(Task requirements) Carry on the Head-On film review, picking up right after its final sentence.

(Document text)
※

I don’t know why I was so hesitant to get started with Head-On, Fatih Akin’s film about two dysfunctional (to put it mildly) people who meet in a hospital and develop a complicated relationship. Well, maybe I do; most of the films I’ve watched as of late have been around an hour and a half, and the prospect of now having to sit through a full two-hour film seemed mildly daunting compared to the ease I’ve become accustomed to. That, and the film didn’t seem to have much going for it; everything I could find about it was basically various things that I’d seen before in other films. Well, once again, I needed a film like this to remind me that just because I’ve seen stuff like this before doesn’t mean that this isn’t a film that is worth watching.
Cahit is a man who, as he puts it later in the film, is “already dead”. In one reckless night, after drinking far too much, he purposefully drives head-on into a wall, only barely surviving. In the hospital, he meets Sibel, a young woman who, upon meeting Cahit and finding out he is Turkish, wants him to marry her so she can finally escape her parents’ household and live her own life. After some trepidation, he agrees, and the two become a married couple in appearance, but are more-so roommates, free to do whatever or whoever they want with or without each other. Of course, they end up falling in love, but the story has quite a distance to go after that is established. The story was the main draw into getting me to finally sit down and watch this, but I ended up staying for what a great film it was. Most of this is completely thanks to the two central characters and the actors who portray them, and both of them are absolutely brilliant in their performances. Sibel is a character alright, but it’s the second half of the film where she tries to get on with her life while Cahit is not there that she completely comes out of her shell, and major kudos go to actress Sibel Kekilli for what she does. But the core of the film is squarely on Cahit, and this is all due to actor Birol Unel; his performance and characterization can only be described as a powerhouse. I was reminded quite often of Daniel Day-Lewis in In the Name of the Father, and any comparison to Daniel Day-Lewis is probably the highest praise I can give an actor. If you watch this for no other reason, watch it for Unel and Kekilli.

※

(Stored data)
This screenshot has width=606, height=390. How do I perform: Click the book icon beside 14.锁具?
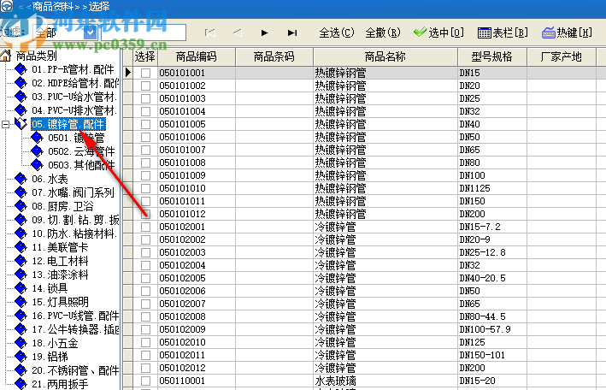pyautogui.click(x=21, y=288)
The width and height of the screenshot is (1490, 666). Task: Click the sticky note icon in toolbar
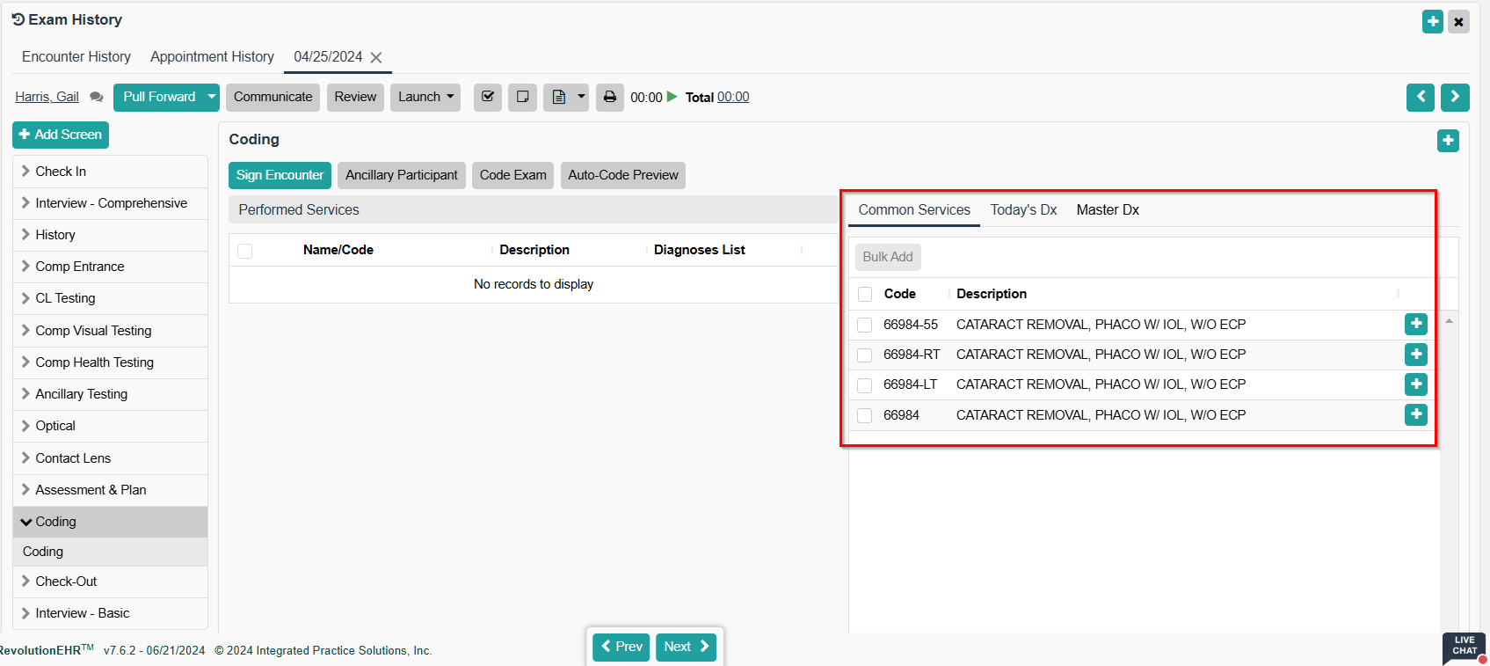[522, 97]
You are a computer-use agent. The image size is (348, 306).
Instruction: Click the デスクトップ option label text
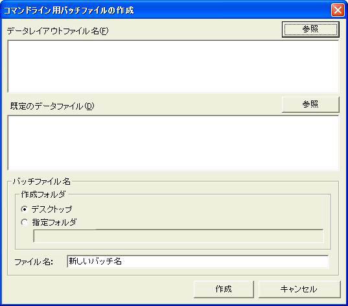[x=52, y=209]
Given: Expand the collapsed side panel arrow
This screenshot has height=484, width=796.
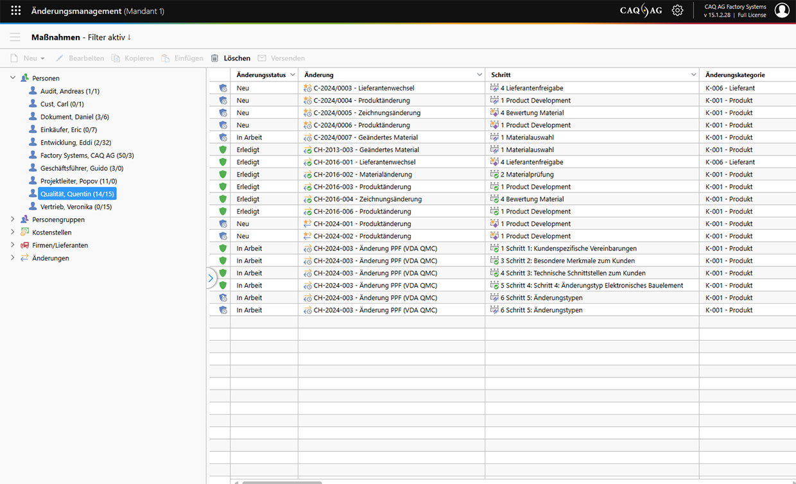Looking at the screenshot, I should pos(211,279).
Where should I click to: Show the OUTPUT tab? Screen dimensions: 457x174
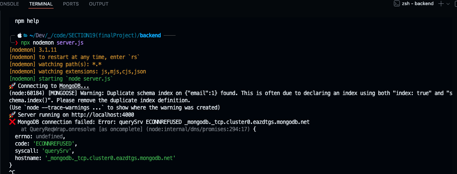click(x=99, y=4)

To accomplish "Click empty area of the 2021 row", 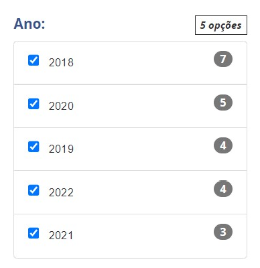I will point(143,236).
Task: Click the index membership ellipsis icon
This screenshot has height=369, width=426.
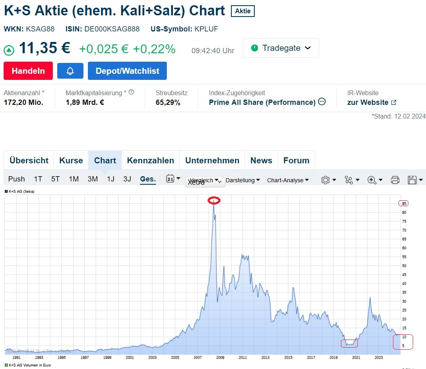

※

(Output for this task)
Of course, it helped a lot that the film was very well made, though nothing was too outstanding enough for me to arrant mentioning it. But the star (or stars) of the film was unquestionably the two main players. I haven’t seen Jamie Foxx’s performance in Ray yet, which won the Best Actor Oscar that year, but looking over the nominees, it seems a real shame that Unel didn’t at least get a nom out of this, even for a foreign film. This would, however, go on to win Best European Film at the European Film Awards, and Unel himself would win Germany’s film honors for best actor, which I guess is somewhat of a consolation. Still, I was really surprised at how good a film this was, and accolades should go to director Akin as well. I can’t say it will be for everyone, but if it seems intriguing, definitely give this a shot.